» **Dataset entries**:
--- START ---

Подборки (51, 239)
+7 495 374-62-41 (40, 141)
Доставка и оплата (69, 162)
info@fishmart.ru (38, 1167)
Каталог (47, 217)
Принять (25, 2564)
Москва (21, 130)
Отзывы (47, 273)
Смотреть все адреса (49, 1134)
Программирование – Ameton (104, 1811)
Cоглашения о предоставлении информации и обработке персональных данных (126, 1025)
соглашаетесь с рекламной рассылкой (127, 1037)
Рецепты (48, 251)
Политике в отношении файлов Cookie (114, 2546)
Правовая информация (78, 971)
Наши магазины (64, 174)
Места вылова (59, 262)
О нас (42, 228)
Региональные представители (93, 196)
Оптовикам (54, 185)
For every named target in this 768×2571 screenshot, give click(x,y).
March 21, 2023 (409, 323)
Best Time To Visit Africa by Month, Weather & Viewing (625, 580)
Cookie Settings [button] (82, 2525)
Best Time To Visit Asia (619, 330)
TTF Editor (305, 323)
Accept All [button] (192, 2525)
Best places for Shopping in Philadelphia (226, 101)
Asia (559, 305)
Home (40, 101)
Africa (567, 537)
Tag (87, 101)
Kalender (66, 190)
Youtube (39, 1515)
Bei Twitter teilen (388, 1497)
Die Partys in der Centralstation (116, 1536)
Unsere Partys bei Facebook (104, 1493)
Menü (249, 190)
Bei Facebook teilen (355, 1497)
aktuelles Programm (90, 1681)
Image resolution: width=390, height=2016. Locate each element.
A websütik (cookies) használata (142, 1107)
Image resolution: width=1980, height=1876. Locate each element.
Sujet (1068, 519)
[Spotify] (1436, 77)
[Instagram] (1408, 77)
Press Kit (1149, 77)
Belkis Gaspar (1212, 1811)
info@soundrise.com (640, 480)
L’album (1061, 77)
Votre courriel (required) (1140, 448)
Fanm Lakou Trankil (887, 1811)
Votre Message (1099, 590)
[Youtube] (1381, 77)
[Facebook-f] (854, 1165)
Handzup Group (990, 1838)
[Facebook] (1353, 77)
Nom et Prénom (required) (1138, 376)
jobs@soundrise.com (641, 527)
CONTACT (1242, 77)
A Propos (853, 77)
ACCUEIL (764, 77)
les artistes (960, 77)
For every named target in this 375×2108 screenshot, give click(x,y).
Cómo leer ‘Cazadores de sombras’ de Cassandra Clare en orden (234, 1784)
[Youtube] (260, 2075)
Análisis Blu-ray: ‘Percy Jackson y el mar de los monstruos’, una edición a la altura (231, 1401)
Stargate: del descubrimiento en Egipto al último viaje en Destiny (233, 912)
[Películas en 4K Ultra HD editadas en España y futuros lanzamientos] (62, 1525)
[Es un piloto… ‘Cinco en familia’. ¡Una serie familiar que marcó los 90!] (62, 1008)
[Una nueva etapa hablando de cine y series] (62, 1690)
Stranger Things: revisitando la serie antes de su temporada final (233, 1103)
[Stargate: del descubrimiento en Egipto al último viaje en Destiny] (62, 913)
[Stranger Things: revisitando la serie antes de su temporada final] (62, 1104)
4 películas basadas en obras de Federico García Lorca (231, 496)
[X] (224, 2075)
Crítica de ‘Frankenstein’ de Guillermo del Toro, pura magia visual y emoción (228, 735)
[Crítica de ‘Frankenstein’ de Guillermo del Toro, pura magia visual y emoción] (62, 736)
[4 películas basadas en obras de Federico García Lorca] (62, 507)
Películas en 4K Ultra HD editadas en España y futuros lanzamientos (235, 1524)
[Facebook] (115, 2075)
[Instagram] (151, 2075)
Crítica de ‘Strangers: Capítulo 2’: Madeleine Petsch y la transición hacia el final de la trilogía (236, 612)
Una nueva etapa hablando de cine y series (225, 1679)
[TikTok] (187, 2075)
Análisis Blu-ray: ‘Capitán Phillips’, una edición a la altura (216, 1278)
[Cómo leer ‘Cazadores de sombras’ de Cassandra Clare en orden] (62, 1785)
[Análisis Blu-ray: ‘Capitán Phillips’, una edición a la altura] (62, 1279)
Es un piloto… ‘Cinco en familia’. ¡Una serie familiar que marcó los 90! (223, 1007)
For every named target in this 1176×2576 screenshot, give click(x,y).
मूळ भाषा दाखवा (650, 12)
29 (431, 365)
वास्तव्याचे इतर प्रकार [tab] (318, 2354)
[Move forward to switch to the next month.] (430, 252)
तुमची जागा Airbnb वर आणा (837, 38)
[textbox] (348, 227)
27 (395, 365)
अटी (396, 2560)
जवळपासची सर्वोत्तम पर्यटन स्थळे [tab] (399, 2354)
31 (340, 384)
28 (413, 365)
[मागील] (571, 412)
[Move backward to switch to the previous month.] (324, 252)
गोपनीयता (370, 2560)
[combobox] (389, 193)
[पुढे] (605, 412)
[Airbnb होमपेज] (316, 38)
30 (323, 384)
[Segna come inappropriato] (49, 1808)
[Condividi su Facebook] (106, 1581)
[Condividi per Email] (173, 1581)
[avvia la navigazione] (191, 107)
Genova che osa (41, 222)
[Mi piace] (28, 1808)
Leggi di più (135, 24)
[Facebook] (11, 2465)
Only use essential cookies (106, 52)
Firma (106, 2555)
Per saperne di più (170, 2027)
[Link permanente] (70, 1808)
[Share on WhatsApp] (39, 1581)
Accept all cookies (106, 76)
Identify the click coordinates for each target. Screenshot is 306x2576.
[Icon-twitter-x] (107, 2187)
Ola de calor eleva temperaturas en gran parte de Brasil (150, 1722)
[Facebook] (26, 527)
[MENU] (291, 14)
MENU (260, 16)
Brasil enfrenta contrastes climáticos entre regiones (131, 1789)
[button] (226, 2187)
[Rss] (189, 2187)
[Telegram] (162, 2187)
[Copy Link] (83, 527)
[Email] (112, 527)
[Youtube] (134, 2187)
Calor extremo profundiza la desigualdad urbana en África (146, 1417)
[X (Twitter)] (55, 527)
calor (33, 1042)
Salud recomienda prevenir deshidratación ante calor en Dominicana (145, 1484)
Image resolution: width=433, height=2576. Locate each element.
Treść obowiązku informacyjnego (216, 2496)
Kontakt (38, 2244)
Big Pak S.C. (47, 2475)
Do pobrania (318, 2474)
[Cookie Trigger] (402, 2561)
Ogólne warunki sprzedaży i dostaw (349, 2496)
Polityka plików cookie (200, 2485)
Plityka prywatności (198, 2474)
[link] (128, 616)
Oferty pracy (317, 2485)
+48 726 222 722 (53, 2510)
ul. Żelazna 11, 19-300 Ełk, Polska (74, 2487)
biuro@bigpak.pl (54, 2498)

--- END ---

» **TASK PROMPT**: The expected response reproduces all of the data precisely.

» **FINISHED TASK**:
Подборки (51, 239)
+7 495 374-62-41 (40, 141)
Доставка и оплата (69, 162)
info@fishmart.ru (38, 1167)
Каталог (47, 217)
Принять (25, 2564)
Москва (21, 130)
Отзывы (47, 273)
Смотреть все адреса (49, 1134)
Программирование – Ameton (104, 1811)
Cоглашения о предоставлении информации и обработке персональных данных (126, 1025)
соглашаетесь с рекламной рассылкой (127, 1037)
Рецепты (48, 251)
Политике в отношении файлов Cookie (114, 2546)
Правовая информация (78, 971)
Наши магазины (64, 174)
Места вылова (59, 262)
О нас (42, 228)
Региональные представители (93, 196)
Оптовикам (54, 185)
For every named target in this 768×2571 screenshot, give click(x,y).
March 21, 2023 (409, 323)
Best Time To Visit Africa by Month, Weather & Viewing (625, 580)
Cookie Settings [button] (82, 2525)
Best Time To Visit Asia (619, 330)
TTF Editor (305, 323)
Accept All [button] (192, 2525)
Best places for Shopping in Philadelphia (226, 101)
Asia (559, 305)
Home (40, 101)
Africa (567, 537)
Tag (87, 101)
Kalender (66, 190)
Youtube (39, 1515)
Bei Twitter teilen (388, 1497)
Die Partys in der Centralstation (116, 1536)
Unsere Partys bei Facebook (104, 1493)
Menü (249, 190)
Bei Facebook teilen (355, 1497)
aktuelles Programm (90, 1681)
Image resolution: width=390, height=2016. Locate each element.
A websütik (cookies) használata (142, 1107)
Image resolution: width=1980, height=1876. Locate each element.
Sujet (1068, 519)
[Spotify] (1436, 77)
[Instagram] (1408, 77)
Press Kit (1149, 77)
Belkis Gaspar (1212, 1811)
info@soundrise.com (640, 480)
L’album (1061, 77)
Votre courriel (required) (1140, 448)
Fanm Lakou Trankil (887, 1811)
Votre Message (1099, 590)
[Youtube] (1381, 77)
[Facebook-f] (854, 1165)
Handzup Group (990, 1838)
[Facebook] (1353, 77)
Nom et Prénom (required) (1138, 376)
jobs@soundrise.com (641, 527)
CONTACT (1242, 77)
A Propos (853, 77)
ACCUEIL (764, 77)
les artistes (960, 77)
For every named target in this 375×2108 screenshot, give click(x,y).
Cómo leer ‘Cazadores de sombras’ de Cassandra Clare en orden (234, 1784)
[Youtube] (260, 2075)
Análisis Blu-ray: ‘Percy Jackson y el mar de los monstruos’, una edición a la altura (231, 1401)
Stargate: del descubrimiento en Egipto al último viaje en Destiny (233, 912)
[Películas en 4K Ultra HD editadas en España y futuros lanzamientos] (62, 1525)
[Es un piloto… ‘Cinco en familia’. ¡Una serie familiar que marcó los 90!] (62, 1008)
[Una nueva etapa hablando de cine y series] (62, 1690)
Stranger Things: revisitando la serie antes de su temporada final (233, 1103)
[Stargate: del descubrimiento en Egipto al último viaje en Destiny] (62, 913)
[Stranger Things: revisitando la serie antes de su temporada final] (62, 1104)
4 películas basadas en obras de Federico García Lorca (231, 496)
[X] (224, 2075)
Crítica de ‘Frankenstein’ de Guillermo del Toro, pura magia visual y emoción (228, 735)
[Crítica de ‘Frankenstein’ de Guillermo del Toro, pura magia visual y emoción] (62, 736)
[4 películas basadas en obras de Federico García Lorca] (62, 507)
Películas en 4K Ultra HD editadas en España y futuros lanzamientos (235, 1524)
[Facebook] (115, 2075)
[Instagram] (151, 2075)
Crítica de ‘Strangers: Capítulo 2’: Madeleine Petsch y la transición hacia el final de la trilogía (236, 612)
Una nueva etapa hablando de cine y series (225, 1679)
[TikTok] (187, 2075)
Análisis Blu-ray: ‘Capitán Phillips’, una edición a la altura (216, 1278)
[Cómo leer ‘Cazadores de sombras’ de Cassandra Clare en orden] (62, 1785)
[Análisis Blu-ray: ‘Capitán Phillips’, una edición a la altura] (62, 1279)
Es un piloto… ‘Cinco en familia’. ¡Una serie familiar que marcó los 90! (223, 1007)
For every named target in this 1176×2576 screenshot, give click(x,y).
मूळ भाषा दाखवा (650, 12)
29 (431, 365)
वास्तव्याचे इतर प्रकार [tab] (318, 2354)
[Move forward to switch to the next month.] (430, 252)
तुमची जागा Airbnb वर आणा (837, 38)
[textbox] (348, 227)
27 (395, 365)
अटी (396, 2560)
जवळपासची सर्वोत्तम पर्यटन स्थळे [tab] (399, 2354)
31 (340, 384)
28 (413, 365)
[मागील] (571, 412)
[Move backward to switch to the previous month.] (324, 252)
गोपनीयता (370, 2560)
[combobox] (389, 193)
[पुढे] (605, 412)
[Airbnb होमपेज] (316, 38)
30 (323, 384)
[Segna come inappropriato] (49, 1808)
[Condividi su Facebook] (106, 1581)
[Condividi per Email] (173, 1581)
[avvia la navigazione] (191, 107)
Genova che osa (41, 222)
[Mi piace] (28, 1808)
Leggi di più (135, 24)
[Facebook] (11, 2465)
Only use essential cookies (106, 52)
Firma (106, 2555)
Per saperne di più (170, 2027)
[Link permanente] (70, 1808)
[Share on WhatsApp] (39, 1581)
Accept all cookies (106, 76)
Identify the click coordinates for each target. Screenshot is 306x2576.
[Icon-twitter-x] (107, 2187)
Ola de calor eleva temperaturas en gran parte de Brasil (150, 1722)
[Facebook] (26, 527)
[MENU] (291, 14)
MENU (260, 16)
Brasil enfrenta contrastes climáticos entre regiones (131, 1789)
[button] (226, 2187)
[Rss] (189, 2187)
[Telegram] (162, 2187)
[Copy Link] (83, 527)
[Email] (112, 527)
[Youtube] (134, 2187)
Calor extremo profundiza la desigualdad urbana en África (146, 1417)
[X (Twitter)] (55, 527)
calor (33, 1042)
Salud recomienda prevenir deshidratación ante calor en Dominicana (145, 1484)
Image resolution: width=433, height=2576. Locate each element.
Treść obowiązku informacyjnego (216, 2496)
Kontakt (38, 2244)
Big Pak S.C. (47, 2475)
Do pobrania (318, 2474)
[Cookie Trigger] (402, 2561)
Ogólne warunki sprzedaży i dostaw (349, 2496)
Polityka plików cookie (200, 2485)
Plityka prywatności (198, 2474)
[link] (128, 616)
Oferty pracy (317, 2485)
+48 726 222 722 (53, 2510)
ul. Żelazna 11, 19-300 Ełk, Polska (74, 2487)
biuro@bigpak.pl (54, 2498)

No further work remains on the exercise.